HOUSE OF MYSTERY #33—Holy shit, Sturges did it again. I need to go back and count, I feel like he’s almost batting .500 for the entire series on the story-within-a-story not only trumping whatever’s going on in the main frame, but being better than all the individual stories that have come before. And I always think he’s not going to be able to do better, but then the next month or two, he does it again. “Great Artists Steal,” though, man, is going to have to maintain the throne for more than a little while, now. It’s all still riveting with Fig and what’s left of her merry band, of course.

GENERATION HOPE #3—Well, last month didn’t blow me away, but they cranked it up enough this month to carry me right on along.

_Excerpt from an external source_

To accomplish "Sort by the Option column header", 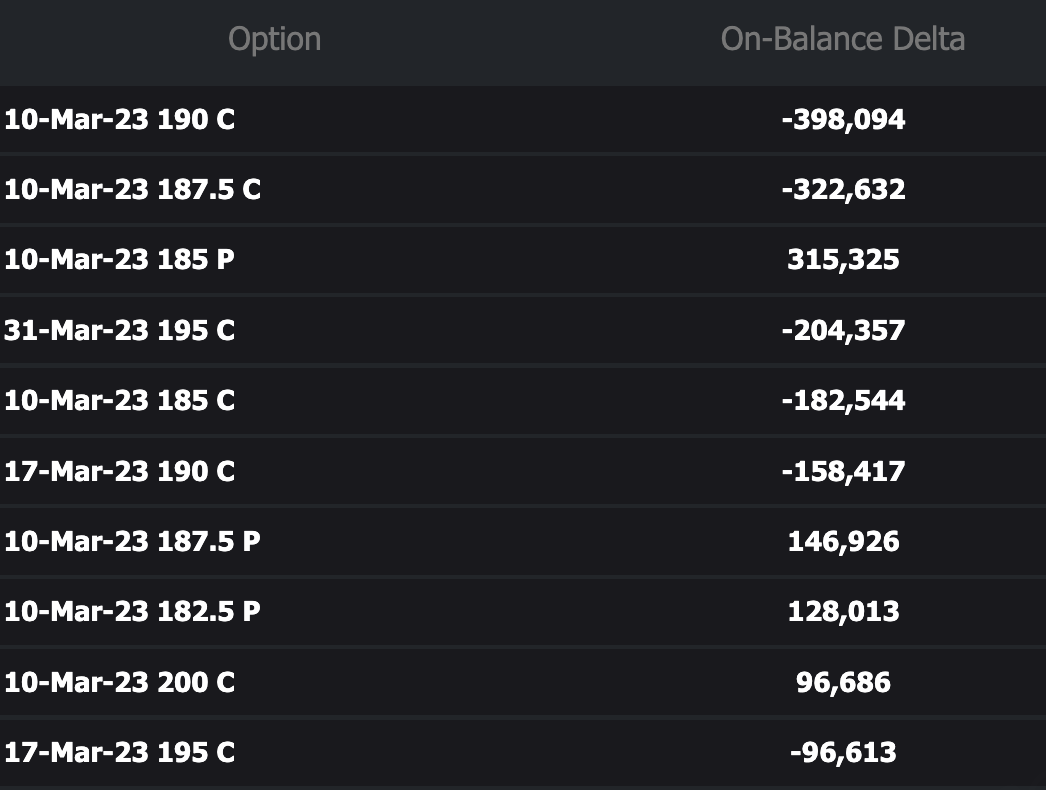I will (x=274, y=40).
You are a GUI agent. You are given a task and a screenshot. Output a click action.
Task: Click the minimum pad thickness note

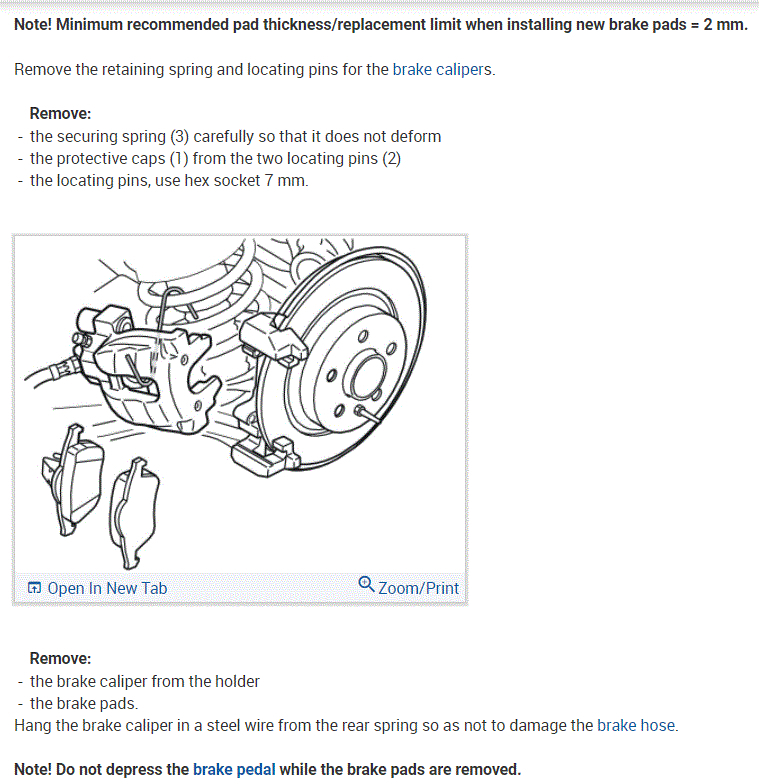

Gillen’s doing a fine job of letting us get to know these kids without jamming characterization down our throats. Espin, like Gallo back on SUPERBOY, dips just a little bit this month, but I bet he’ll get the flow back. With Gillen phasing out Fraction over on UNCANNY, this is probably not one to pass up, if you’re a fence-straddler on the current crop of mutant madness.

X-FACTOR #213—All the Vegas stuff and Rictor/Rahne stuff basically gets put to bed, but oh noes! Pip the Troll is a snake in the grass, a spy in our midst. Who woulda thunk it? The best news is that the recap at least opens with a gag, so maybe PAD will bring back the hilarity we’ve come to expect, nay, demand from that august inaugural page.

****

BEST OF WEEK: AVENGERS: PRIME#5—I’ve been saying it all along, but I’ll scream it so all the nine worlds can hear me now that the story’s over. This was not only one of the better written and certainly most lavishly illustrated arcs since Bendis took over the franchise seven years ago, it’s a better event book than anything that he (or, yeah, Marvel period) has put out in recent memory. Alan Davis, Mark Farmer, and Javier Rodriguez absolutely take us to church, there appears to be no limit to the amount of stunning vistas and heartstopping slugfests they’re capable of conjuring before our very eyes. And Bendis just nails it. The thing about his other runs like this (HOUSE OF M, SECRET INVASION, to a lesser extent SECRET WAR) is that the concept is always sound and he always comes out of the gate blasting. But then at some point, the train runs off the track. Never more so than SECRET INVASION, that’s a textbook example of how you set up a first issue without any bullshit, just trapdoor, trapdoor, trapdoor, cliffhanger. Sputtering out into the death of a founding Avenger in #8, related in expository captions on top of the action taking place.

But not here, friends. Here, Bendis not only pulls off a perfect-10 landing but mends in truly elegant fashion the rifts first torn asunder five years ago by Joey Q and Mark Millar. Remember how that CAP/IRON MAN: CONFESSION one-shot almost singlehandedly redeemed the entire CIVIL WAR malarkey, tied it up in a little bow and made you see the whole thing in a new light and almost believe that it lived up to its promise? Well, this series does that with at least the past five years of Bendis AVENGERS. Not that it was ever terrible comics, I enjoyed the run as much or more than most and only bailed out on the last year of NA when they jacked up the price, but this series closes the circle, delineates an ending to that first cycle of Bendis AVENGERS stories and retroactively whets our collective appetite for the across-the-board goodness the franchise has been giving us for the past eight months now. Well played, all.